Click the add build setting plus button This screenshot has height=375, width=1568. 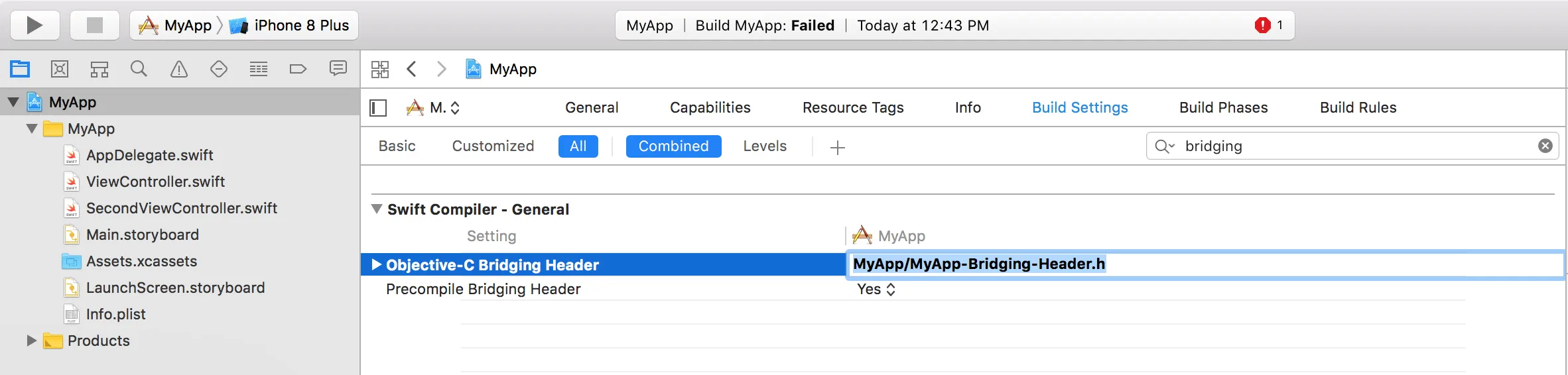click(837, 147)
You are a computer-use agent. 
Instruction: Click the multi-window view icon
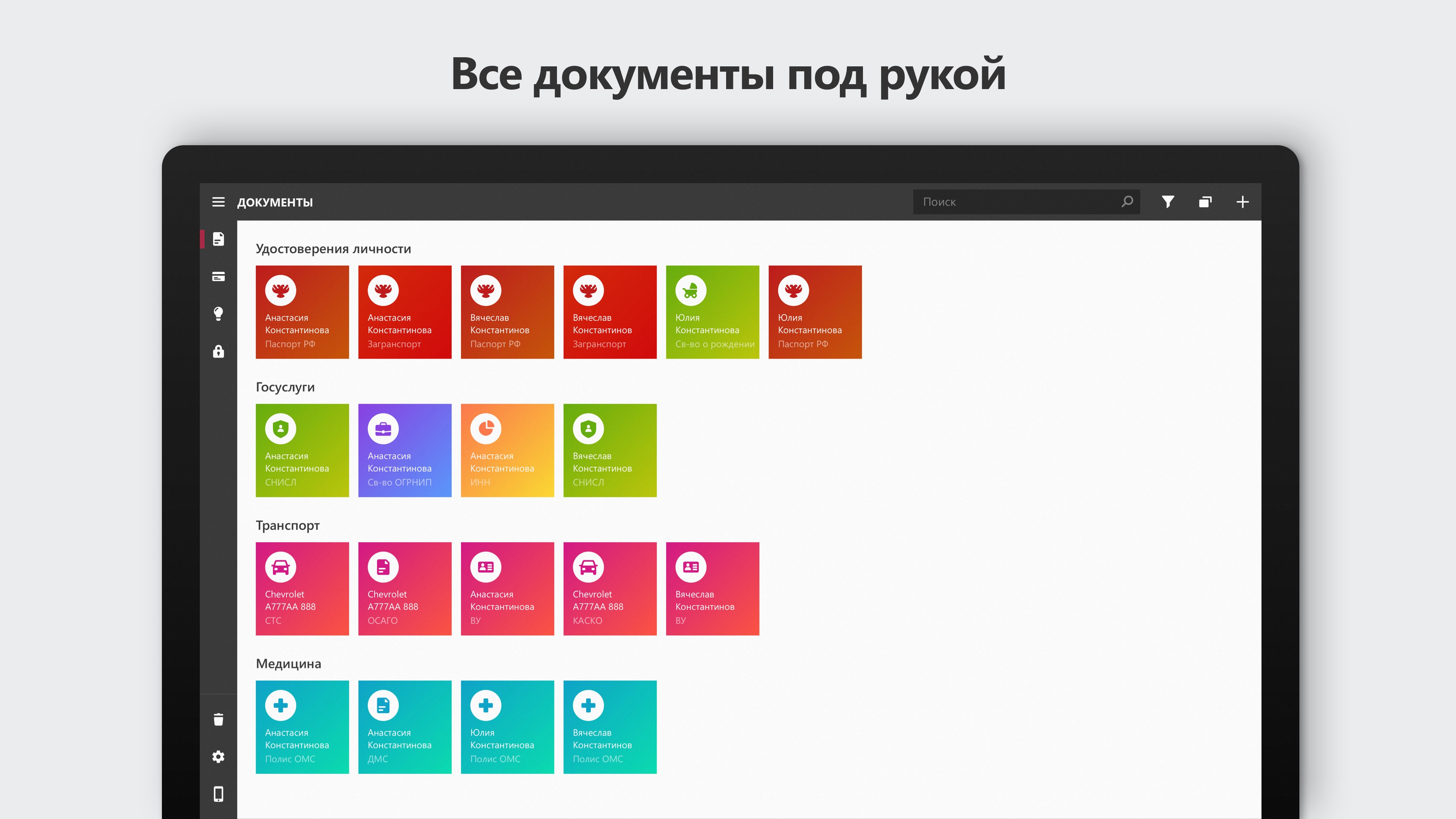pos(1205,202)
▬▬▬▬▬▬
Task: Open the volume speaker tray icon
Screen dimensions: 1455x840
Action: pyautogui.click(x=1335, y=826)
▬▬▬▬▬▬
Rewrite the records between the lines holding "Task: Open the volume speaker tray icon" and "Action: pyautogui.click(x=1335, y=826)", inclusive, as a JSON list of strings with one string per line and blank lines left out.

Response to this task.
[
  "Task: Open the volume speaker tray icon",
  "Screen dimensions: 1455x840",
  "Action: pyautogui.click(x=1335, y=826)"
]